▶ [O que fazer]:
[1] Resuma o excerto abaixo em duas frases.
[2] Indique se cada afirmação concorda com o excerto abaixo, respondendo sim ou não e citando as palavras do excerto que o decidem: (a) "precoce" e "doce" têm o O pronunciado da mesma maneira; (b) no poema, o Duarte acaba a comer a sopa de grão; (c) o excerto diz que a questão da acentuação já foi pesquisada a fundo.
[3] Transcreva todas as frases do excerto abaixo que terminam em ponto de interrogação.

▶ [Excerto]:

◆ ◆ ◆ ◆ ◆

A segunda pergunta ainda é mais difícil de fazer de maneira clara, mas cá vai: todo o poema é de certa maneira uma negação das vontades do pobre do Duarte, que dê as voltas que der, tem que acabar a comer a sopa de grão. Até à ultima quadra , onde ao Duarte é negada ainda uma"" rima perfeita"". E aqui falta-me mesmo o termo certo e oxalá que perceba o que eu quero dizer: precoce e doce são,  devido à acentuação tónica, duas palavras que não ""rimam perfeitamente"" Numa o O é aberto e na outra é fechado, digamos assim. ( eu podia pesquisar isto melhor, mas agora não me apetece).
Isto é intencional?  É intencional negar tudo ao Duarte até uma rima perfeita na última quadra. A Beluga pensou nisto assim? Não rimar perfeitamente na última quadra pretende ser o equivalente poético duma colher de sopa de grão?

◆ ◆ ◆ ◆ ◆

▶ [Registos em bruto]:
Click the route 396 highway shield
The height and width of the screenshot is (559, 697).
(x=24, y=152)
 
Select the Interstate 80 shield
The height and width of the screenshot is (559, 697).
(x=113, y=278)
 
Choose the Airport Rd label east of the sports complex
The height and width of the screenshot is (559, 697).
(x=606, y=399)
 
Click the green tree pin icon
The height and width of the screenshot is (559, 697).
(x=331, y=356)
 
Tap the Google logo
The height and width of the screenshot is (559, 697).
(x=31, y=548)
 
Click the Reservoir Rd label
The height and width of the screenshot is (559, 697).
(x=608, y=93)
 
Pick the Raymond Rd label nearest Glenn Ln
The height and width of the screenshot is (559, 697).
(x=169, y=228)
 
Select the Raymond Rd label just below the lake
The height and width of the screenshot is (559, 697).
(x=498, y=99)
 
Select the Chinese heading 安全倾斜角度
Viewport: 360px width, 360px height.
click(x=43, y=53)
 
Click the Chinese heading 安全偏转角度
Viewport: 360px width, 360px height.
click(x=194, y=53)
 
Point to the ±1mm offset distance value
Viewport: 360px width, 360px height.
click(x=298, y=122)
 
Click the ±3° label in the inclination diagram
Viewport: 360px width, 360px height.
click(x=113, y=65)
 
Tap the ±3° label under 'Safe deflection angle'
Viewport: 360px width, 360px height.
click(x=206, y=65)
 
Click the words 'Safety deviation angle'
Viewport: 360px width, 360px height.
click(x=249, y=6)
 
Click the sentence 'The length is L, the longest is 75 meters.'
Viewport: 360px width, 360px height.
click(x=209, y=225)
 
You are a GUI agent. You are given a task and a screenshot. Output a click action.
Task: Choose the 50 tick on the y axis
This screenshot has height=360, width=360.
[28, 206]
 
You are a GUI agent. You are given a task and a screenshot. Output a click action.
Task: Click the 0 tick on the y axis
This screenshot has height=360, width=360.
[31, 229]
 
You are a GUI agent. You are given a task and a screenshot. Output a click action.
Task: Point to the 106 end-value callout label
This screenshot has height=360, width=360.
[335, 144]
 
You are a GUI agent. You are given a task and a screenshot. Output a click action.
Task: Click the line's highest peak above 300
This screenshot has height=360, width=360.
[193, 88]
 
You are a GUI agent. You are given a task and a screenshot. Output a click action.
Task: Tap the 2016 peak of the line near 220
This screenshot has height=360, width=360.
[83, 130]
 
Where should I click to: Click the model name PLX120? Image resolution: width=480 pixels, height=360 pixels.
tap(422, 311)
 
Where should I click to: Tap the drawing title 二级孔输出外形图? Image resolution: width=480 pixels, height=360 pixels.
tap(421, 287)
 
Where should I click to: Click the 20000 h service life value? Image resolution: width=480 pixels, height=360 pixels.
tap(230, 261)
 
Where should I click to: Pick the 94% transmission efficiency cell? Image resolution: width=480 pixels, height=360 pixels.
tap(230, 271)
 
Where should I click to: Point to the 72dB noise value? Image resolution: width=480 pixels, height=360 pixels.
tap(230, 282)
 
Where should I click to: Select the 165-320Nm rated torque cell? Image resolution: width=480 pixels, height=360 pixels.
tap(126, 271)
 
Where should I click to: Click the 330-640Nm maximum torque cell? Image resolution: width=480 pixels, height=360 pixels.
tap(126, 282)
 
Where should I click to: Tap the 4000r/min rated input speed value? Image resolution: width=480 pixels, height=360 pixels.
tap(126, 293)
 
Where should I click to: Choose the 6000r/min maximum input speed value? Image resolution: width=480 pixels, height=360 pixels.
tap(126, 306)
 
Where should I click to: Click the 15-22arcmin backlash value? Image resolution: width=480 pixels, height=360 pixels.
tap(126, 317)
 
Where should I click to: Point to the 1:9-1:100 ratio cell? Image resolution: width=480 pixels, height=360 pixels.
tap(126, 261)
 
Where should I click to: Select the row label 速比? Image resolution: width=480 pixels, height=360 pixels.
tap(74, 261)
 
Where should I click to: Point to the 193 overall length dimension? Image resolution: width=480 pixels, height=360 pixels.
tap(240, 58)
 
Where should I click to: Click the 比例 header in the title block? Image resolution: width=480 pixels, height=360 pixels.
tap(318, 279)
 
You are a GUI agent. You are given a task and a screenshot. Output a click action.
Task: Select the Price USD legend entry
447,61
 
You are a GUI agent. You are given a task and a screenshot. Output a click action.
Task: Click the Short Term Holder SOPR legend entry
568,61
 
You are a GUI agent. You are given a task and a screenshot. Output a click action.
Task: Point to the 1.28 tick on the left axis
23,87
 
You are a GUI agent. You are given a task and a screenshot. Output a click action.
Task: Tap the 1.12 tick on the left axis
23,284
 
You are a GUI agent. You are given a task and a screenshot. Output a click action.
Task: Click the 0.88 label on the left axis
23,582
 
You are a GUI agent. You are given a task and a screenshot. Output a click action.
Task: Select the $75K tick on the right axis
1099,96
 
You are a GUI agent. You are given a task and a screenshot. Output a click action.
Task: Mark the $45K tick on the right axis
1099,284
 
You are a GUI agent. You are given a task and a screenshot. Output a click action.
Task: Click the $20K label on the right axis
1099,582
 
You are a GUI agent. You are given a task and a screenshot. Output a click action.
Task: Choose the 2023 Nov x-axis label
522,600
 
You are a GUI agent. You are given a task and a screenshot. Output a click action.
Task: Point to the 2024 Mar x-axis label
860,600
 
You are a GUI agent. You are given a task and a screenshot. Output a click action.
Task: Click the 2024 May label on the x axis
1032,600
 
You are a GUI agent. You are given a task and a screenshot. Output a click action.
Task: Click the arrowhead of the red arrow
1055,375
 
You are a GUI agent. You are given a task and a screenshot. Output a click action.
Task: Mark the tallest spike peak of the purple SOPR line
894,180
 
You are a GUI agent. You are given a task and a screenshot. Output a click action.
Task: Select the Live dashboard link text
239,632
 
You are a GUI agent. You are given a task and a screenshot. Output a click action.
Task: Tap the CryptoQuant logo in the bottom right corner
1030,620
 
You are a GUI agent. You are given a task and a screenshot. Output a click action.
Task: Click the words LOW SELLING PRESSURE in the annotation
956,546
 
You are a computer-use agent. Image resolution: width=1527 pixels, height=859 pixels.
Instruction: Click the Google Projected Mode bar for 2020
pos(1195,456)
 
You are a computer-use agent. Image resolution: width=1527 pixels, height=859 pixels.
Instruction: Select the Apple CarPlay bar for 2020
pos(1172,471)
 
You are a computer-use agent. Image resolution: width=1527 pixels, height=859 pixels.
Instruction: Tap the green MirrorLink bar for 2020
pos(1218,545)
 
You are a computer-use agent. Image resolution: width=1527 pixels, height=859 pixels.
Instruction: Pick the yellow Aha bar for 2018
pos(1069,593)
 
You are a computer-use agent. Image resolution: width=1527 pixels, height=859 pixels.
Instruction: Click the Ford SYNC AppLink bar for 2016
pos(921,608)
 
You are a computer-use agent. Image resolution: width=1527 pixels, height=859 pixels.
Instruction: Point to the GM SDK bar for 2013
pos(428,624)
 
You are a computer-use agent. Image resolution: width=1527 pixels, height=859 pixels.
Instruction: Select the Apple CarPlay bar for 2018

◆ ◆ ◆ ◆ ◆

▶ [Respostas esperadas]:
[1] O excerto observa que todo o poema nega as vontades do Duarte, que acaba sempre a comer a sopa de grão, e que até na última quadra lhe é negada uma rima perfeita, pois "precoce" e "doce" não rimam perfeitamente por causa da acentuação tónica. Pergunta então se isso é intencional e se não rimar perfeitamente na última quadra pretende ser o equivalente poético duma colher de sopa de grão.

[2]
(a) Não: "Numa o O é aberto e na outra é fechado"
(b) Sim: "tem que acabar a comer a sopa de grão"
(c) Não: "eu podia pesquisar isto melhor, mas agora não me apetece"

[3]
Isto é intencional?
A Beluga pensou nisto assim?
Não rimar perfeitamente na última quadra pretende ser o equivalente poético duma colher de sopa de grão?